(Stored records)
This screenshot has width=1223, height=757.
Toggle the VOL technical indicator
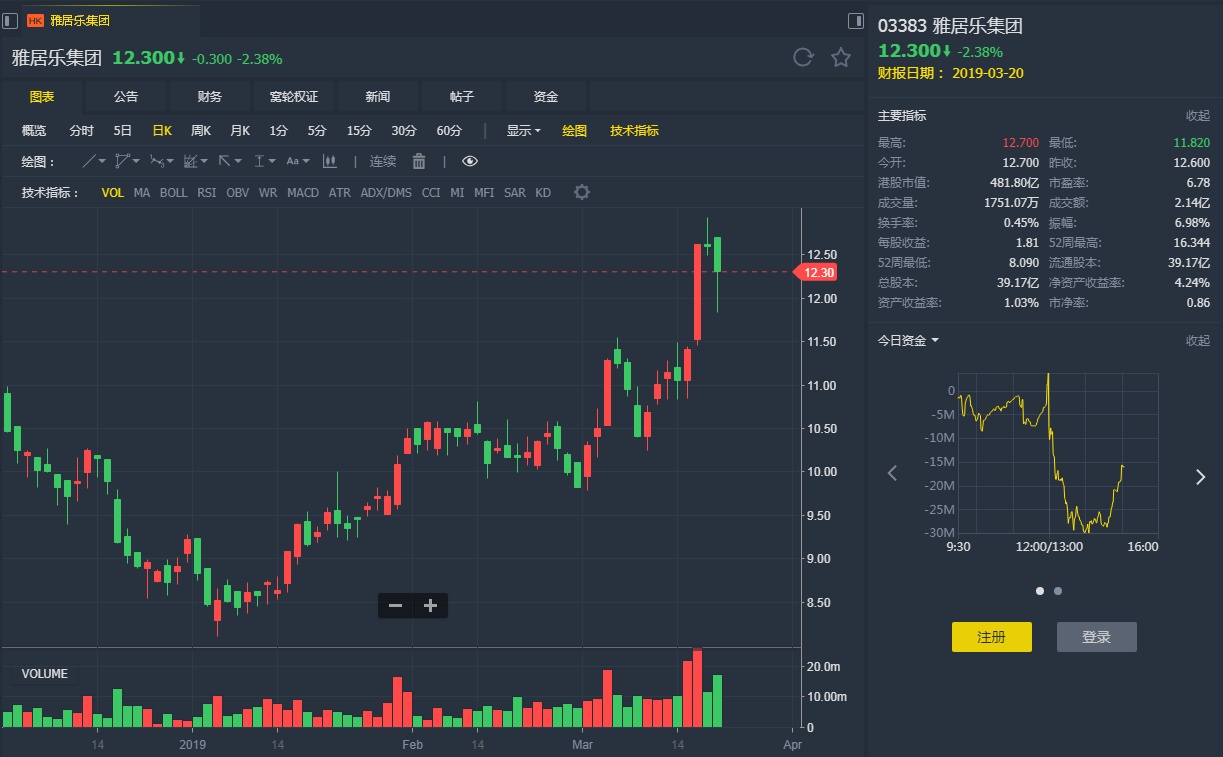(x=113, y=193)
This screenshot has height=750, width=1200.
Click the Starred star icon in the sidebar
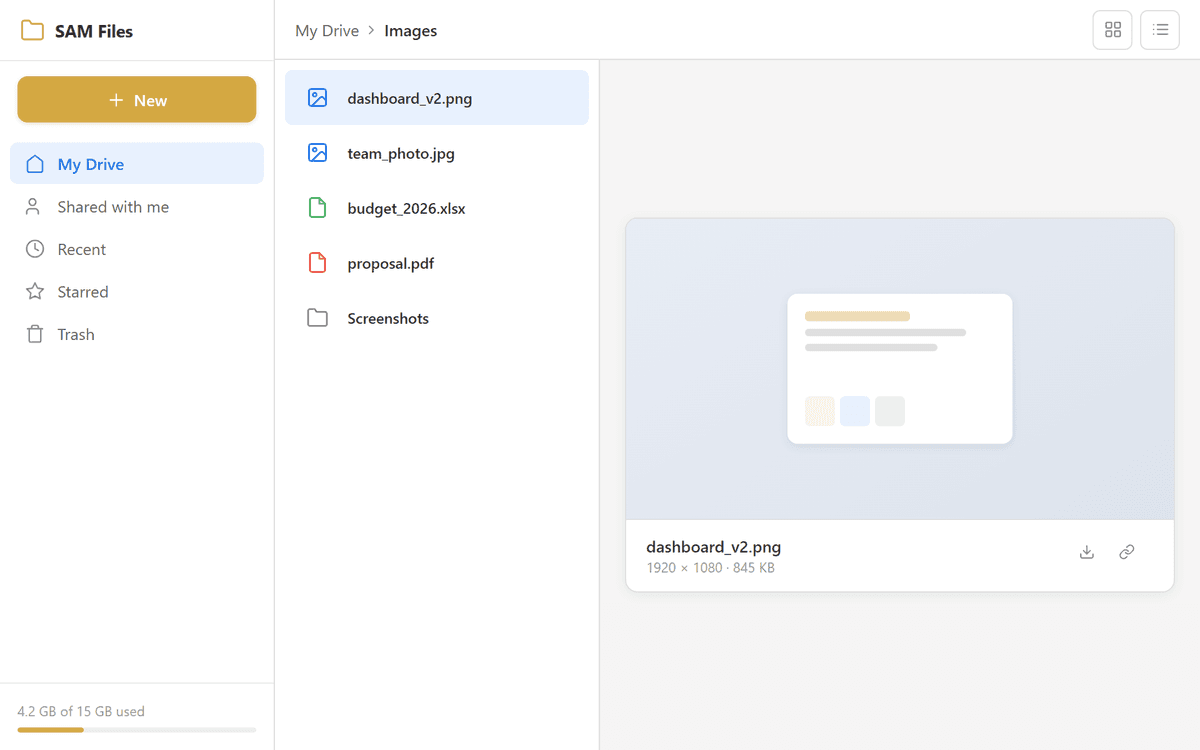(x=33, y=291)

WHAT IS REQUIRED: Leave out the pictures and reproduce the rest of the records exactly.

OUTPUT FOR THIS TASK:
This screenshot has width=1223, height=757.
Toggle the VOL technical indicator
(x=113, y=193)
This screenshot has height=750, width=1200.
Click the Starred star icon in the sidebar
(x=33, y=291)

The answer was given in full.